You can see from mine that I messed this part up, I didn’t account for the direction of the scales on the cake. To make yours spot on (haha, get it), I recommend building your triangle from the point out to the flat base. When you reach a size to fit neatly into the tail, trim the sides and attach to the tail with a little frosting.
Roll strips of green fondant and attach to the edges of the triangle, flattening down with the end of a spoon. These can be attached simply by wetting the fondant as it should all still be rather soft. I keep a set of paintbrushes that are solely for food and use these to brush on a little vodka each time. Roll out further strips of dark green and attach them along the tail, sweeping from the end in towards the triangle of scales. Finally, attach another 2 strips of green to the edges of the triangle to hide the joins.

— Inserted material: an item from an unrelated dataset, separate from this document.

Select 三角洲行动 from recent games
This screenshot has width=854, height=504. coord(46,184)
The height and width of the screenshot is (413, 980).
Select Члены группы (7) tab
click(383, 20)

Lastly for this evening, use a mix of alcohol and green food colouring to add shading to the tail, just like you can see in the picture below. Leave everything to dry over-night, preferably somewhere dry and warm.

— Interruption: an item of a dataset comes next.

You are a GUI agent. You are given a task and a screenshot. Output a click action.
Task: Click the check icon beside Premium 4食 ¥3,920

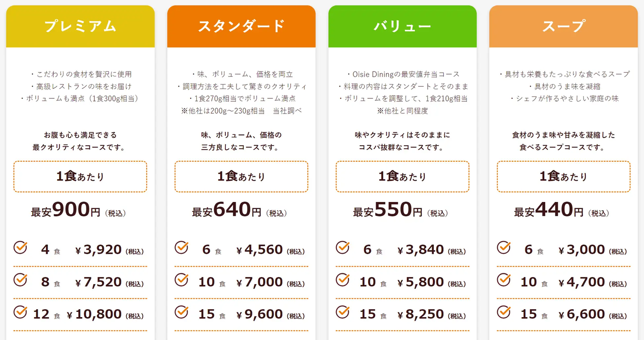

Remove the sponge from the freezer at least 2-3 hours before you start frosting. Cut the flat sponges into circles that decrease in size by 1 inch each time; 7, 6, 5, 4.
Build the cake from the bottom, using a spoonful of frosting to attach it to the cake board or stand. Use a layer of frosting between each sponge to secure them, building from the largest to the smallest, one on top of the other. The eagle-eyed amongst you might have noticed jam in my layers. This is a habit of mine but for this cake, I would say skip it, jam is kinda loose, it’s added instability you don’t need. Insert 2 dowels, equal distance apart from the top to the bottom, again reference the tail, you want these dowels to compliment the two in the tail, not block them. Place in the fridge to chill for 30 minutes.
Remove from the fridge and carefully carve the sponge into shape. Keep referencing back to the fondant tail, you don’t want to carve the top any smaller than the base of the tail. Coat the entire cake in a layer of frosting, smooth all round and return to the fridge for 30 minutes. When chilled, slot the fondant tail on top. Slide another dowel right behind the tail for added support. Cover the top with a piece of dark green fondant, securing with a little water. Return to the fridge.
The next stage is crazy easy but seriously time consuming. In batches of roughly 10 each, cut discs in both pink and purple, same size as before. Cover the uncut fondant in film any time you’re not using it. Attach the discs to the cake in a tile pattern starting from the top, circling around to the bottom, alternating colours. Use a little vodka on the back of the discs to help them stick. I found the easiest method was to wash my arms thoroughly and line the discs all the way up the left arm, face down. Using a clean, food only, paintbrush, I brushed a little vodka onto the back of each and then attached them to the cake. Keep going until you reach the bottom 2 sponges, these don’t need to be covered because they will serve as the waves. Return to the fridge.
Use the painting technique from earlier to paint the sides into more of a pointed shape like this...
Colour the remaining frosting pale blue. Coat the bottom 2 sponges with pale blue frosting and then use the end of a spoon to ‘brush’ it upwards, creating a wave texture. Colour the remaining frosting darker blue and repeat the spoon trick to add this on top of the pale blue. Use the end of your spoon to apply blue food colouring, neat, on to the very bottom of the cake, sweeping up to make waves. Finally, spray lightly with edible, metallic, silver shimmer.
And… you’re done! Congratulations! I would recommend storing in the fridge until the big unveil and make sure to give yourself a pat on the back, you’ve earned it.